About this exercise
The output is the lines below from the one with "You are a GUI" through the one with "Viewport: 1660px width, 807px height.", both included, printed exactly and with no other line.

Source data

-=-=-

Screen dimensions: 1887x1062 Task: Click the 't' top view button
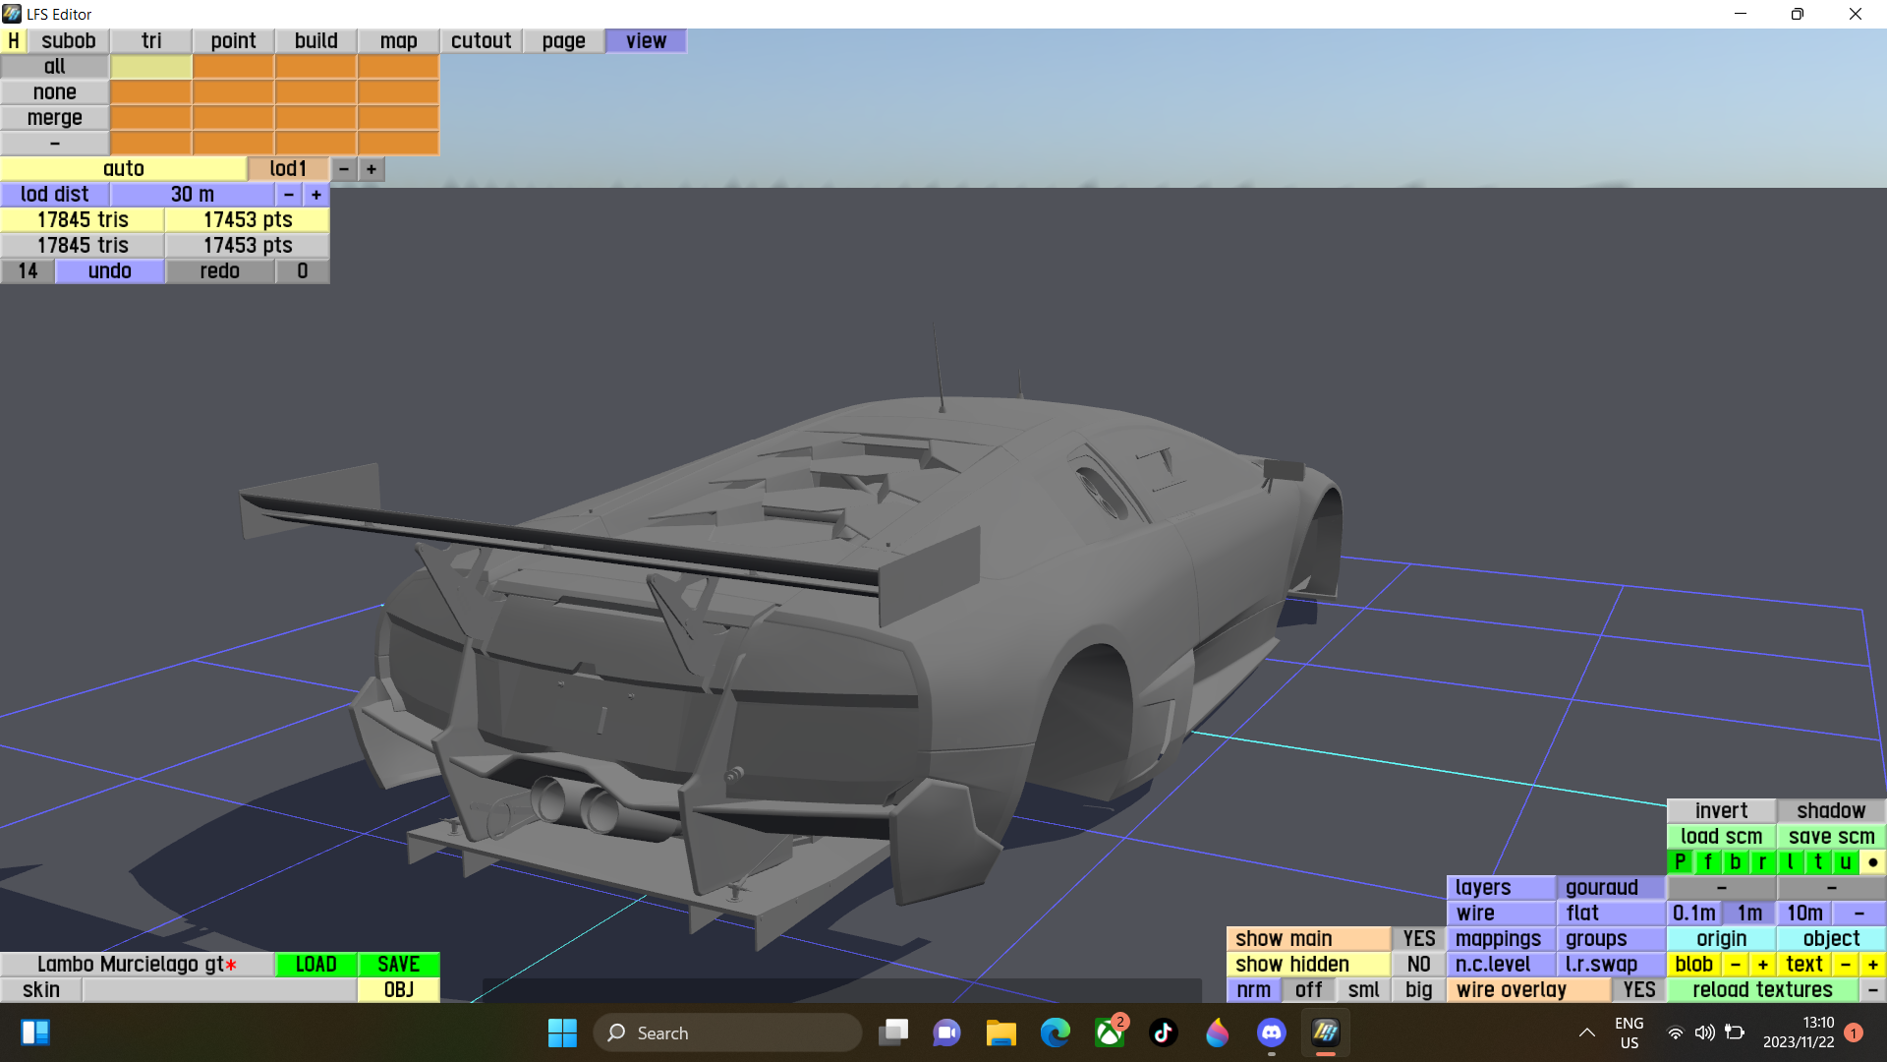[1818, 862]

-=-=-

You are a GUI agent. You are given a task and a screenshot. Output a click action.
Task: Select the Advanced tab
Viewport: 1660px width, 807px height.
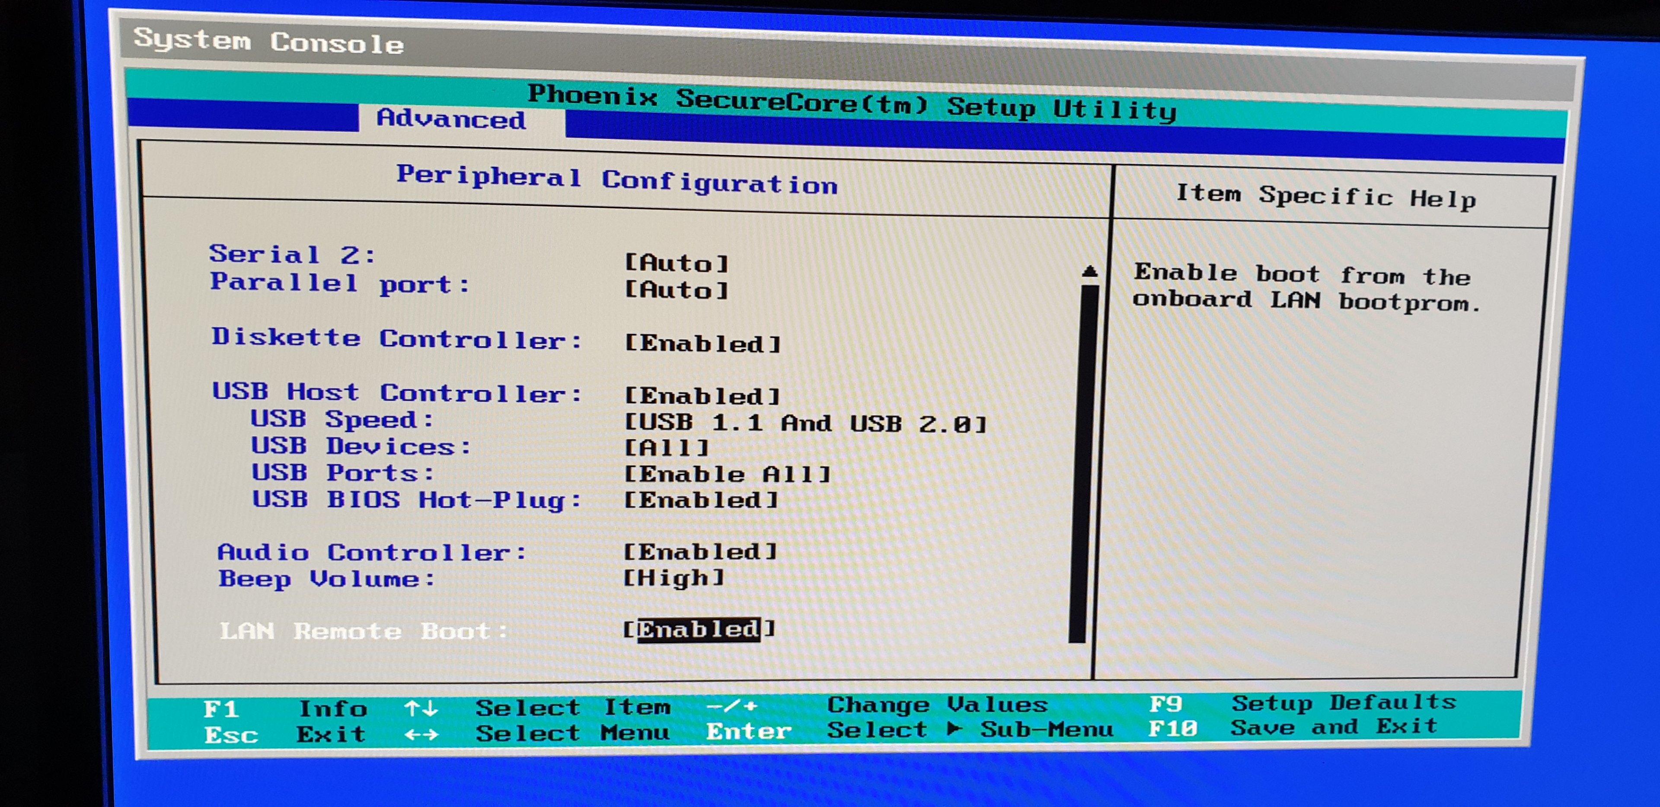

-=-=-

Answer space
You are a GUI agent. You are given a task and a screenshot. Output a click action.
Task: Select the Advanced tab
Viewport: 1660px width, 807px height.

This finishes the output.